Nesta ultramoderna empresa do Sul não foi exceção. Cheguei e, ato contínuo, ofereceram-me um cafezinho fresco e quente que tomei com o sentimento de estar usufruindo algo que faz o brasil, Brasil. O calor do café forte e doce sinaliza o afeto de quem o oferece. O doce tira do negrume da bebida o seu ar de mistério, dando-lhe o toque de inocência característico das coisas benévolas. O amor e a compaixão são doces como doce é a compreensão, a paz e a concórdia.
Na friorenta manhã do dia seguinte vou para o aeroporto muito cedo. Sou o primeiro a chegar. Meu pai, Renato, fazia o mesmo. Ele nos obrigava a sair de casa e seguir para as rodovias e estações de trem, quando viajávamos de Juiz de Fora e São João Nepomuceno para Niterói, nas férias de verão, muitas horas antes da partida. Ficávamos, meus irmãos e eu, brincando entre as malas, enquanto papai bufava de nervoso, olhando o seu relógio Omega de ouro ou acertando o seu chapéu que, como dizia meu amigo Mauricio Macedo, dava-lhe um ar de detetive de cinema.

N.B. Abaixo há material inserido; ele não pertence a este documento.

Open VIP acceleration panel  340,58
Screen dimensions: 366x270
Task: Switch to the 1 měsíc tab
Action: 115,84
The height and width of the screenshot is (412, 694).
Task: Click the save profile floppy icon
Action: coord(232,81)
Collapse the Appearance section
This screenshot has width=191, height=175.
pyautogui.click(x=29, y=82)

No espaço público administrado pela Agência de Aviação Civil, fiquei a experimentar contrastes. O aeroporto é um mero nome, pois ele nada tem a ver com a modernidade dos aviões que despejam no seu espaço ridiculamente pequeno, dotado de algumas cadeiras desconfortáveis, um banheiro pífio e uma sala de embarque minúscula e sem forro, centenas de passageiros famintos (que, como condenados, comem uma sacolinha de biscoitos com gosto de creme de barbear), aturdidos pelo confinamento e pela ineficiência vergonhosa do lugar. Como tenho o tempo do pai, observo a chegada dos passageiros morrendo de frio. Numa sala de espera sem forro e com poucas cadeiras, tenho uma boa visão da pista e dos empregados que carregam malas e pacotes. Tudo realizado a braço – os carrinhos sendo empurrados pelos peões tal como faziam os escravos de um Brasil que continua tão presente quanto o meu iPhone que desligo. O que testemunho, protegido pelos vidros, é o trabalho desses mesmos escravos fazendo seu velho trabalho braçal em contraste com o moderno pássaro voador que estava para pousar vindo de fora e do céu.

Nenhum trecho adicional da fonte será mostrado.